Segment Start: Task inputs

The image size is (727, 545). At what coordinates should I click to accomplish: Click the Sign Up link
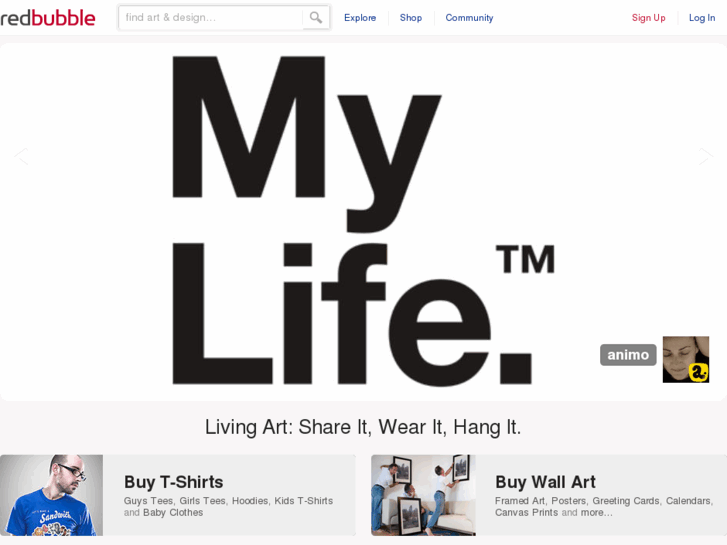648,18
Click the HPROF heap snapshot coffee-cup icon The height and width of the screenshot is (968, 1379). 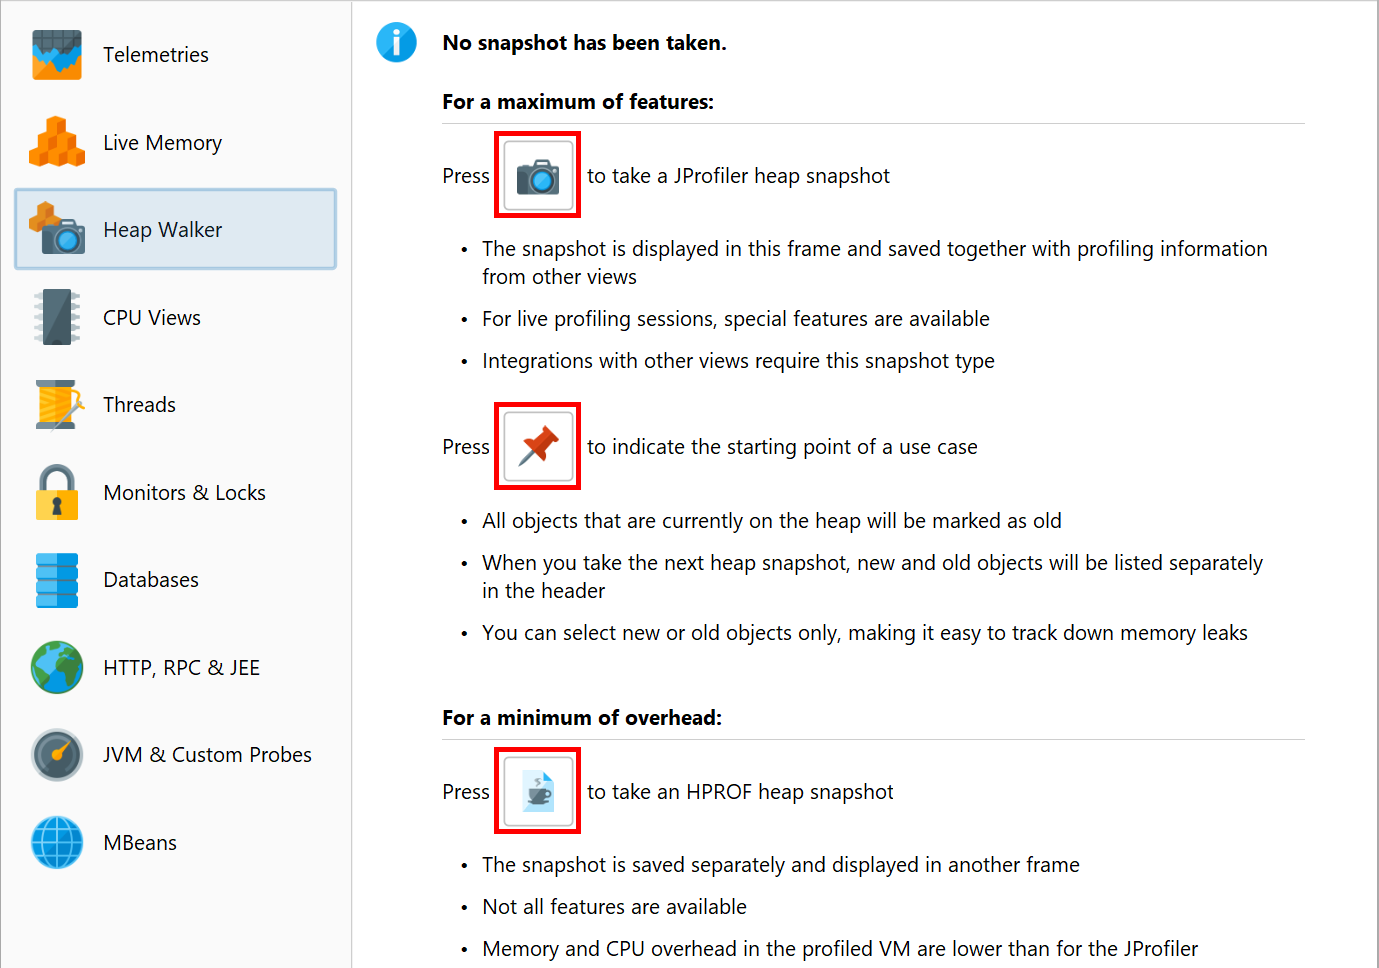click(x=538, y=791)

Segment End: Task inputs
Segment Start: Task inputs

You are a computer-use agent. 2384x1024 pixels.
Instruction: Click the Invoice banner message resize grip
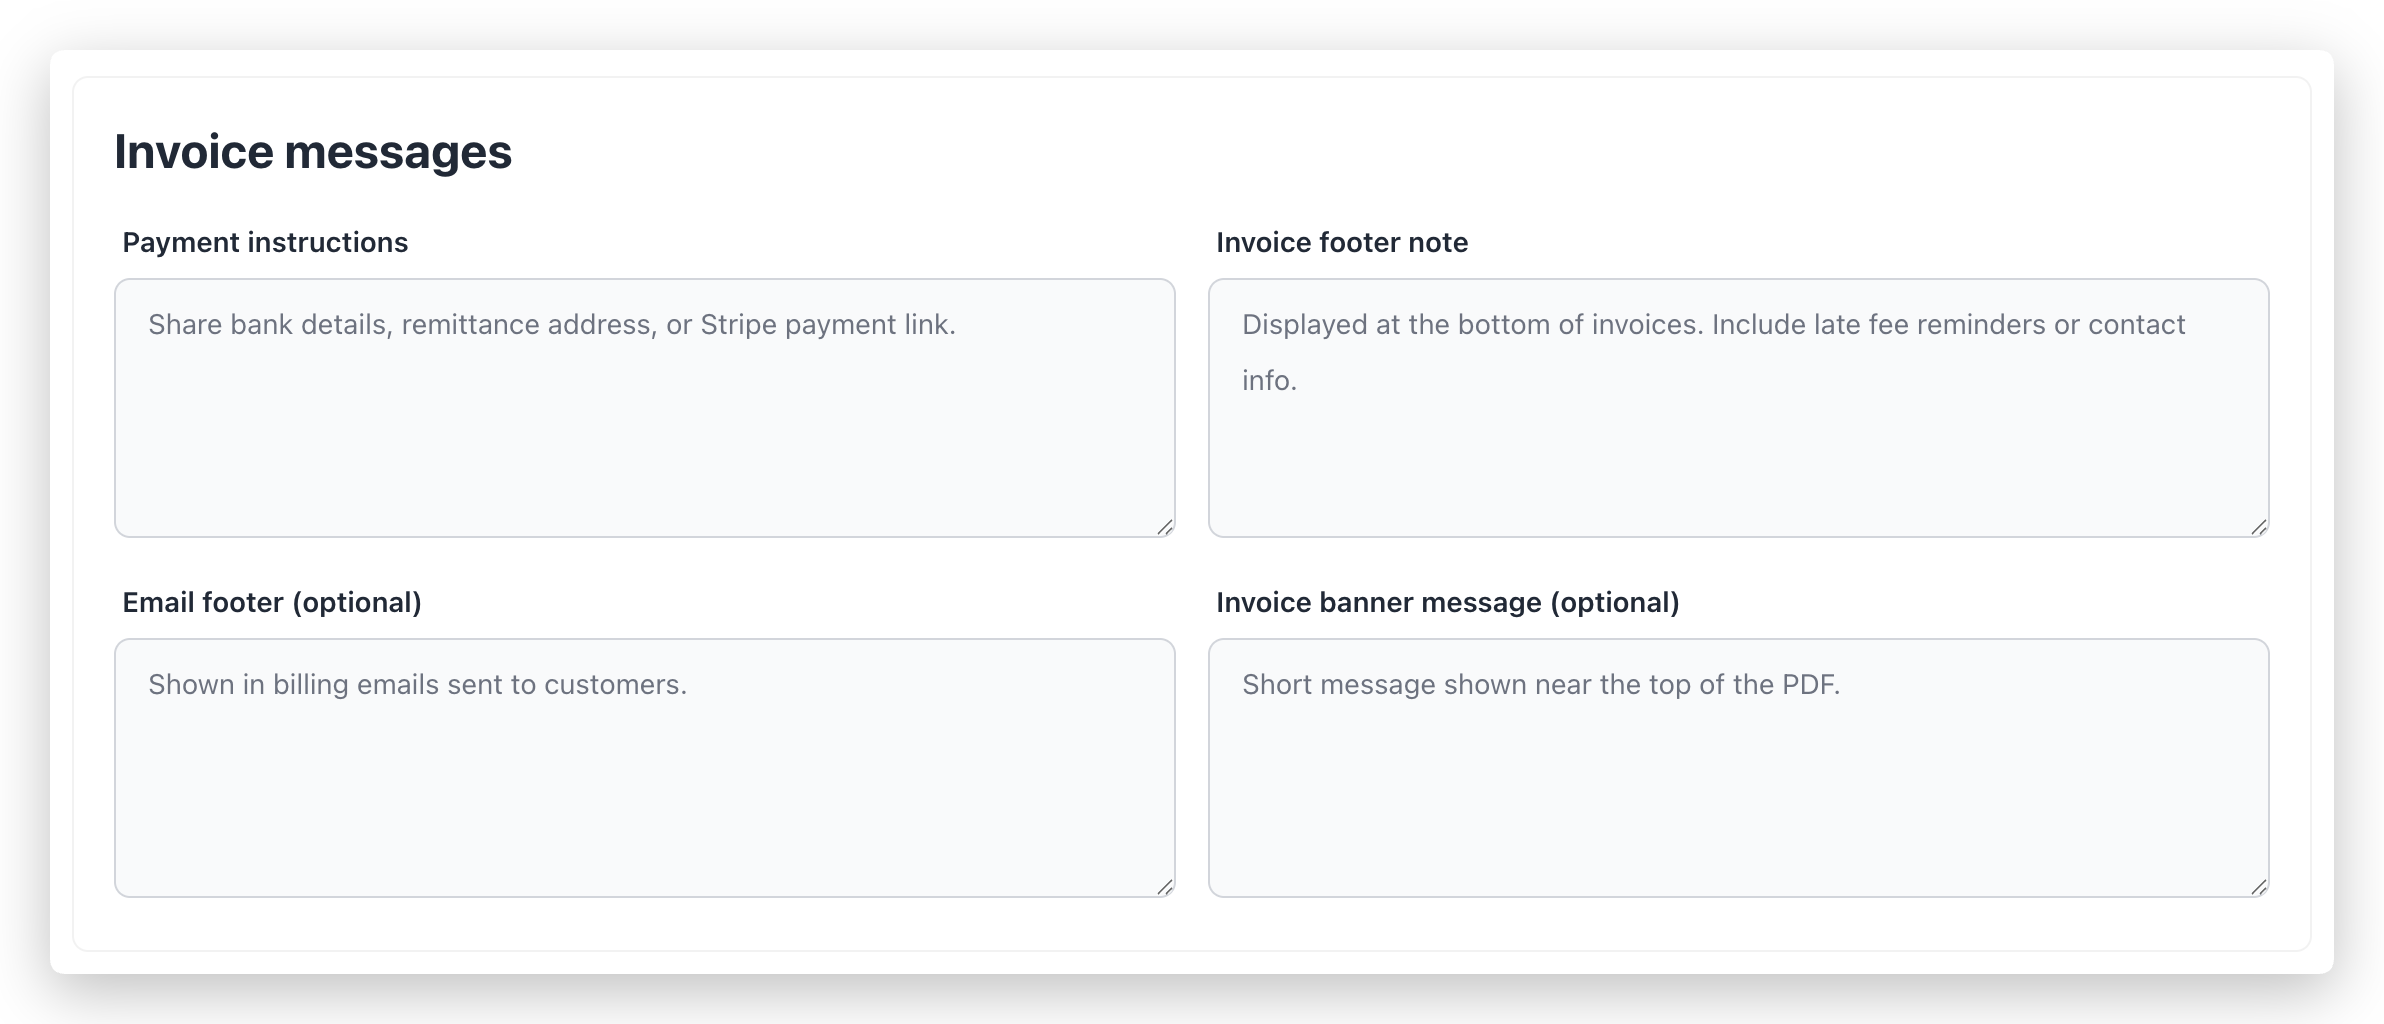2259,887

Segment End: Task inputs
Segment Start: Task inputs

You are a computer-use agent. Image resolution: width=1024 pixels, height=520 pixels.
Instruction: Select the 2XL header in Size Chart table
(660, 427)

Segment End: Task inputs

How to complete this task:
Go through the data above and copy each line in which "agent" appears.

Task result:
You are a computer-use agent. 2384x1024 pixels.
You are a computer-use agent. Image resolution: width=1024 pixels, height=520 pixels.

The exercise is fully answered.